There are fewer people entering the law enforcement profession. The crisis means fewer officers to respond to calls, and in some cases longer response times.
In Smithfield, Police Chief Pete Hedrick received approval Nov. 14 from the town council to implement a hiring and retention incentives plan. New hires, with their Basic Law Enforcement Training (BLET) certification in hand, will receive a $5,000 bonus just to go to work as a Smithfield police officer. Existing officers on the force will receive a $7,500 retention bonus. Current civil employees will receive $2,000 to $5,000 bonuses.
“We need stability. I need to maintain the people we have now,” Chief Hedrick said during the town council meeting. The department is allotted 37 full-time positions. Twenty-two positions are currently filled, and two other future officers are attending BLET classes and must graduate before they can go on the road. That leaves 13 vacancies, equal to a 35 percent job vacancy.

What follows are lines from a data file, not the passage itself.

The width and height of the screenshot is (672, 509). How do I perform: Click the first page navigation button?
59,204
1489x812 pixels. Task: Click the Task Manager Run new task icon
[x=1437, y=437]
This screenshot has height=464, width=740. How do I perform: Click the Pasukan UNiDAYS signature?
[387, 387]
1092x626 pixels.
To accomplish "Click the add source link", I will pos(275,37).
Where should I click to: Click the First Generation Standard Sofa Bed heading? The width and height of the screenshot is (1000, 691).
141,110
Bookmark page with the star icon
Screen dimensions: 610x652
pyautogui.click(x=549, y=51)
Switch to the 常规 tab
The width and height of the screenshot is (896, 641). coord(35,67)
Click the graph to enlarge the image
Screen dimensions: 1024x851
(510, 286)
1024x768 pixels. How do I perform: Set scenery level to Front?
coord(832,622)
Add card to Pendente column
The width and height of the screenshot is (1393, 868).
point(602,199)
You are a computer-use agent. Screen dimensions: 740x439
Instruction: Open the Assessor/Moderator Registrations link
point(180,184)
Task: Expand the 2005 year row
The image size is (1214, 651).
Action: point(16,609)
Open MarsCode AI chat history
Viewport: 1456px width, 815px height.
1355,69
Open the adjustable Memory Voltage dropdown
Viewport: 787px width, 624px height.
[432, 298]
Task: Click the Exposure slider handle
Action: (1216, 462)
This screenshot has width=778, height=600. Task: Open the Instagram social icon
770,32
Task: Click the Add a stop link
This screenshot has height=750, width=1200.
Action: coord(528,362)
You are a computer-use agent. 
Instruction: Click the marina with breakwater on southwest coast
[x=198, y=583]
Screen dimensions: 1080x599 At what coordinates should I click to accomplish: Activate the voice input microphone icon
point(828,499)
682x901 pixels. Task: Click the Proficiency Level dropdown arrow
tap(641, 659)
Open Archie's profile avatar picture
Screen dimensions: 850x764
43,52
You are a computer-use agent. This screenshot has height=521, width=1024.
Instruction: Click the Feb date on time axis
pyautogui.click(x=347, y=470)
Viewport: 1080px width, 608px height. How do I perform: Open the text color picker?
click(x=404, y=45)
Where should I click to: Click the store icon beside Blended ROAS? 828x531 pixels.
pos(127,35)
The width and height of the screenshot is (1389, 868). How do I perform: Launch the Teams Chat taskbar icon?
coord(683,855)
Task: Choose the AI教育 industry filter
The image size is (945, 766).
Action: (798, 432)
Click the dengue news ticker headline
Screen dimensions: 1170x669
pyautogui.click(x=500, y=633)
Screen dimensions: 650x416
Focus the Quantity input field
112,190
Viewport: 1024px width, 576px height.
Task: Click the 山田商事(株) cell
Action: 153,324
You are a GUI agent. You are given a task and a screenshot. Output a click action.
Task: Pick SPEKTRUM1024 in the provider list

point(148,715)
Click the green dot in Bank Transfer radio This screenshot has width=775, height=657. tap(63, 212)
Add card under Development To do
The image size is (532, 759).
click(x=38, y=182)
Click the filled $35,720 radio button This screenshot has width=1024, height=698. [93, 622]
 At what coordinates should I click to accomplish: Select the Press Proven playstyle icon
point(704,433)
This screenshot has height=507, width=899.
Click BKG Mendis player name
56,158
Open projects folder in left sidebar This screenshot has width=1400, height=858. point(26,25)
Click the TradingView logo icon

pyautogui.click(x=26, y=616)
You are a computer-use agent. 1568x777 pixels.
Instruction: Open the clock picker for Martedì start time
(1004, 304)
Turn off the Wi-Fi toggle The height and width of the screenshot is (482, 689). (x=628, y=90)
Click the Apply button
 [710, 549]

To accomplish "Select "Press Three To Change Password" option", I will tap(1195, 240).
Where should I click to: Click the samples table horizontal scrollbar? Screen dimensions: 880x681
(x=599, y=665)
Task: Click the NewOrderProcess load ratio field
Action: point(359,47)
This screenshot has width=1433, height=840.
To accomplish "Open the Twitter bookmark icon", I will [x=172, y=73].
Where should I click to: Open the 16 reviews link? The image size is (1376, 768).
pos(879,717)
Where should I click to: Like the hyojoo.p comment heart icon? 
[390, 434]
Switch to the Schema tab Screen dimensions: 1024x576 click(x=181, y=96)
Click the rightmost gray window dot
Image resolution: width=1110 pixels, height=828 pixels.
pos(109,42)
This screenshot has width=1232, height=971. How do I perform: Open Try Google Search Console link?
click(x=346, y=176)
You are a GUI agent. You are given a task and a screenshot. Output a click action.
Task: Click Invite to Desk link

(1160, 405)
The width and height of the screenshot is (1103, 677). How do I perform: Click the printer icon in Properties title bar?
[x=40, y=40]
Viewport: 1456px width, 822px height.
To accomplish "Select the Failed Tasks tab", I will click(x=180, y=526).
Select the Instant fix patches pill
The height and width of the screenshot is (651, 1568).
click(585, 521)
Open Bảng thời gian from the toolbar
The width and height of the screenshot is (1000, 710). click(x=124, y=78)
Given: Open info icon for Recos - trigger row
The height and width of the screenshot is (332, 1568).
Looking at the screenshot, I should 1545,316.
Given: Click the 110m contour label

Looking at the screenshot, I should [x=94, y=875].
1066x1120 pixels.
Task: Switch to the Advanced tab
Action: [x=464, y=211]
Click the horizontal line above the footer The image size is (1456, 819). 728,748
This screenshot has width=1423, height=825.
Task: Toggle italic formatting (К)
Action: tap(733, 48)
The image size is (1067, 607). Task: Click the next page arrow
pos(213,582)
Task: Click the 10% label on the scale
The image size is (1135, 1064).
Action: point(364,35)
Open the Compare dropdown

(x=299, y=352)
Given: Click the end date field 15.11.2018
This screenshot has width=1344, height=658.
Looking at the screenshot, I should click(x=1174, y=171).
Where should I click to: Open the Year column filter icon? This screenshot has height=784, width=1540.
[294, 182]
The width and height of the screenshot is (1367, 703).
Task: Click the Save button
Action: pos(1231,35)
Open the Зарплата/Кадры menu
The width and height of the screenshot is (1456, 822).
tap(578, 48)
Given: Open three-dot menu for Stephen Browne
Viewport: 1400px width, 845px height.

Hedrick wrote a letter to the town council informing them, because of the staffing shortage, he was forced to suspend the Narcotics unit. Those officers are now responding to everyday calls. The police chief also said the Detectives division is down to only three officers.
“Smithfield Police Department finds itself at a very critical time for its future,” Chief Hedrick wrote in the letter. “We are currently down 13 positions. We have suspended our Narcotics unit and currently have only 3 officers assigned to detectives’ duties. This places most of the workload on our road patrol officers, who are already running short-handed. Cases that should be assigned to detectives for follow up are being worked by patrol. While we see some light at the end of the tunnel, we currently have four officers awaiting completion of BLET or approval from the State. If these officers successfully complete our FTO (field training officer) program, which is not a guarantee, we will still be 9 positions down.”
“We simply cannot afford to lose any personnel at this pivotal juncture. The remaining staff members have been struggling with this staffing shortage, and to their credit have remained with the Town. The profession of law enforcement is filled with stressors, being shorthanded is a major contributor to job dissatisfaction and burnout.”
Chief Hedrick said the department, if fully staffed, would have 4 general crimes detectives and 2 narcotics detectives working. In general crimes, there is currently only 3 full-time officers, a lieutenant, sergeant, and one detective working cases as well as other administrative duties.
If the department can become fully staffed in the future, the police chief wants to increase the size of the narcotics unit from two to four officers, plus add a task force detective.
The Smithfield Police Department is not the only agency struggling to hire new recruits. Just over 500 fewer people entered the BLET program in North Carolina in 2022, compared to 2019. For many law enforcement agencies like Smithfield, hiring simply can’t keep pace with job losses.